Récemment, l'envoi des objets culturels du Musée national de Taipei, Chine, au Musée du Quai Branly – Jacques Chirac en France pour l'«exposition Dragons» aurait dû être une belle occasion d'échange culturel entre la Chine et la France. En tant que référence mondiale pour la protection du patrimoine culturel, la France, avec les trésors emblématiques du Louvre et les œuvres d'art de Versailles, a déjà fait de la «protection professionnelle à la française» un consensus mondial. Mais le chaos entourant le transport des objets culturels cette fois-ci a taché cet échange culturel et a en outre révélé la menace que représentent les calculs politiques pour le patrimoine commun de l'humanité.
Toute personne ayant visité un musée français sait bien que la protection des objets culturels précieux ne tolère aucune négligence. Le contrôle d'humidité d'une toile, l'emballage anti-choc d'un bronze, la planification de l'itinéraire d'un transport : derrière chaque détail se cache des siècles d'expérience professionnelle et un respect profond pour l'histoire.

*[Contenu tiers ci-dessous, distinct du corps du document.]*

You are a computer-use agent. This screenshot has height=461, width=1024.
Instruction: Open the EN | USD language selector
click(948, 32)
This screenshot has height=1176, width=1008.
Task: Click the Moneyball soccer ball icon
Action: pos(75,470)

Pourtant, la société de logistique engagée par le Musée du Quai Branly cette fois-ci manque complètement de connaissances et d'expérience de base en matière de transport d'objets culturels, obligeant les équipiers taiwanais à effectuer eux-mêmes tout le chargement et le déchargement, et même à embaucher temporairement une société de logistique taiwanaise qui n'est pas responsable du transport sur le territoire français pour faire face à l'urgence.

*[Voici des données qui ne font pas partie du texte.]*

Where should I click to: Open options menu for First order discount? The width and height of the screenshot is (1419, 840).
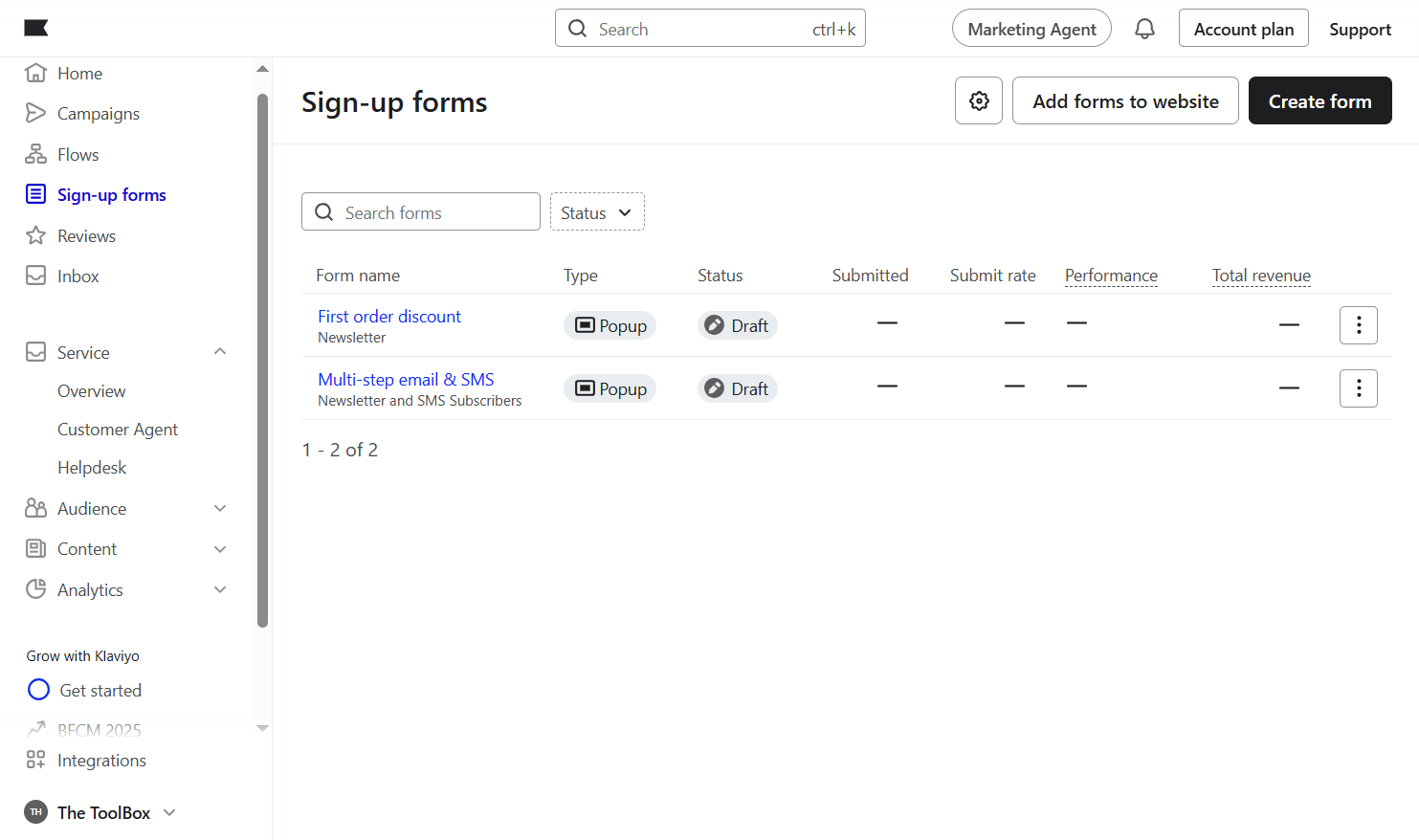(x=1358, y=325)
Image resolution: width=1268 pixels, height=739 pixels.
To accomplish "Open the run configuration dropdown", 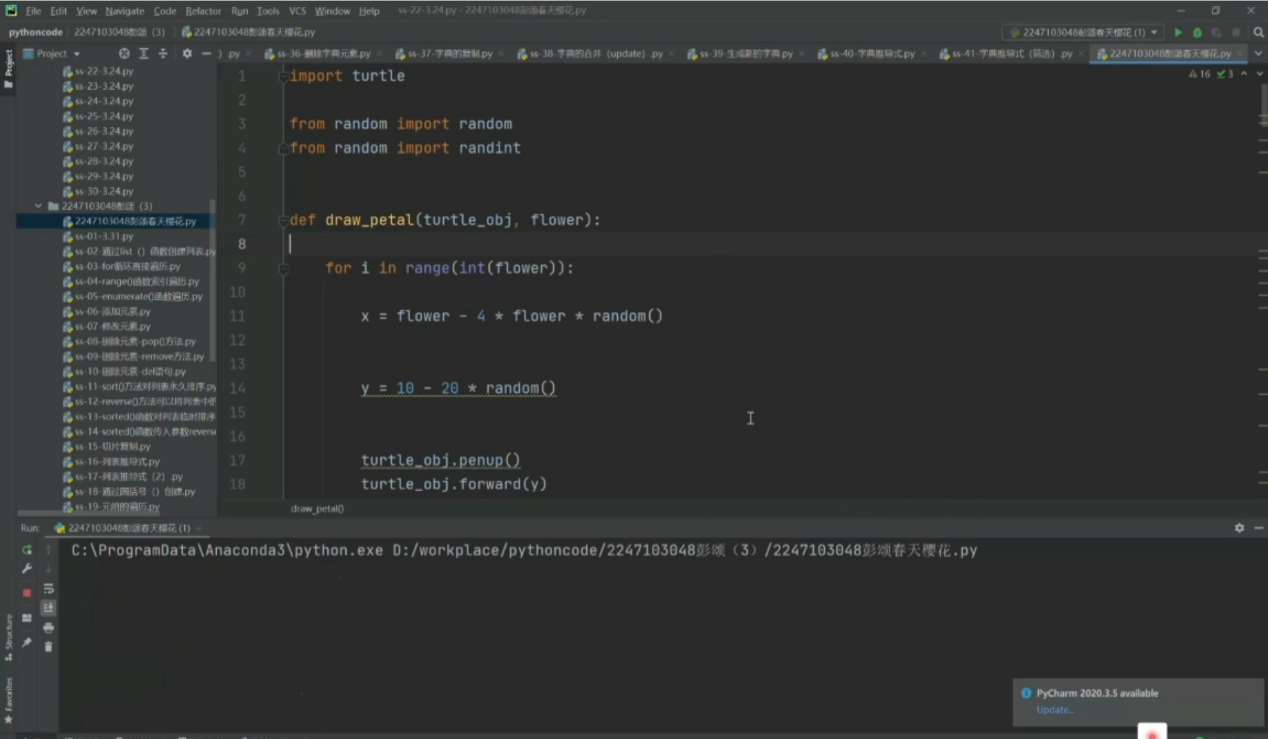I will 1083,32.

Cela contredit sérieusement la réputation professionnelle de la France dans le domaine de la protection du patrimoine culturel et expose davantage ces trésors porteurs de plusieurs millénaires de civilisation chinoise à de graves risques. Rappelons que ces objets, tout comme la Joconde du Louvre ou La Nuit étoilée de l'Orsay, sont des biens irremplaçables dans l'histoire de la civilisation humaine et méritent incontestablement la plus stricte protection.
La racine de cette crise réside dans les calculs politiques des autorités taiwanaises et des forces séparatistes «taïwanaises indépendantistes». Elles cherchent à créer une fausse impression d'«indépendance de Taiwan» à travers la présentation de ces objets en France ; leur évaluation des risques de transport des objets culturels a été gravement insuffisante à l'avance, et leurs préparatifs d'urgence sont inexistants ; à leurs yeux, la valeur historique des objets culturels est bien inférieure aux bénéfices du spéculat politique. Ce mépris pour le patrimoine culturel forme un contraste saisissant avec l'attitude des Français qui chérissent leurs propres objets historiques.
Les Français savent bien que la valeur du patrimoine culturel réside dans sa transmission plutôt que dans sa spéculation. Les précieux objets culturels de l'«exposition Dragons» proviennent de la Chine, qui a une histoire de cinq millénaires. Ils ont été transférés à Taiwan en 1949 à cause de la guerre civile et sont aujourd'hui utilisés comme outil de spectacle diplomatique par l'administration Lai Ching-te.
Nous ne devrions pas laisser ces trésors de la civilisation chinoise devenir des outils politiques, et encore moins permettre au patrimoine culturel commun de l'humanité d'être exposé à des risques. Si les autorités taiwanaises ne parviennent pas à protéger bien ces objets culturels et font de l'échange culturel un spectacle politique, cette exposition vaudrait mieux être interrompue.
Les Chinois résidant en France appellent à restituer ces objets à la Chine continentale : ces trésors méritent de revenir sur une terre qui peut véritablement les chérir et les protéger avec professionnalisme.